══ MATERIAL FOR THIS TASK ══

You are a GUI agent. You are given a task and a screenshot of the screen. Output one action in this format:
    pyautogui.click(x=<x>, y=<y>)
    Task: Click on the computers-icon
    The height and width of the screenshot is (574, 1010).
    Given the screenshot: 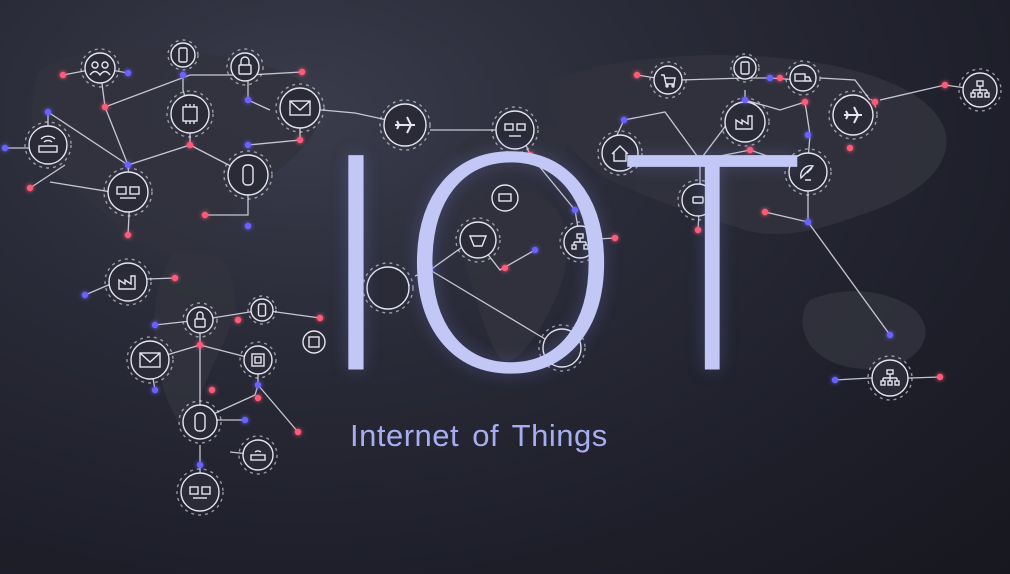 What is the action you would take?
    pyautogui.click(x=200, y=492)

═══
══ MATERIAL FOR THIS TASK ══

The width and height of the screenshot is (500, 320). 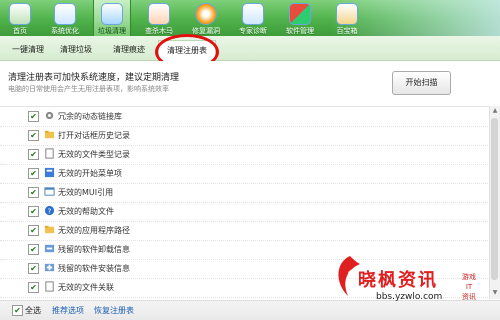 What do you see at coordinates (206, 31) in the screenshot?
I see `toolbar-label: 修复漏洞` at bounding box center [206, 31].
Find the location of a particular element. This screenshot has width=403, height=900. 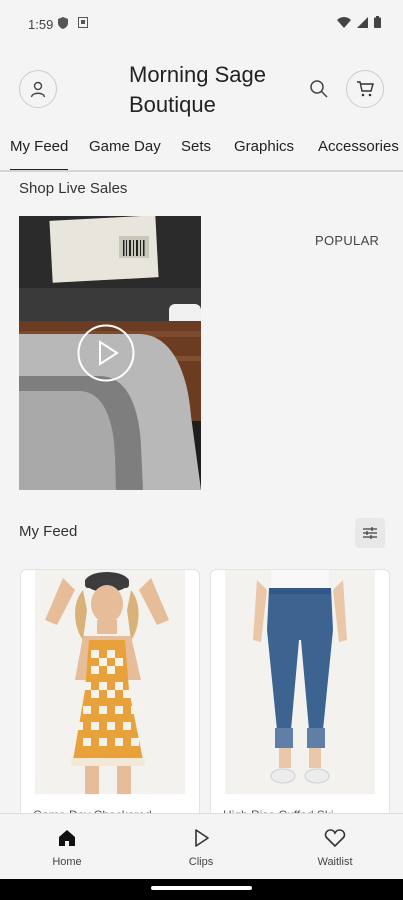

═══

BRIEF:
Give the lines of the listing as a numbered list, starting with the line that contains "You are a GUI" and going through the line that contains "The height and", with blank lines left out.

RESPONSE BOX:
1. You are a GUI agent. You are given a task and a screenshot of the screen. Output one action in this format:
2.     pyautogui.click(x=<x>, y=<y>)
3.     Task: Click on the computers-icon
4.     The height and width of the screenshot is (574, 1010).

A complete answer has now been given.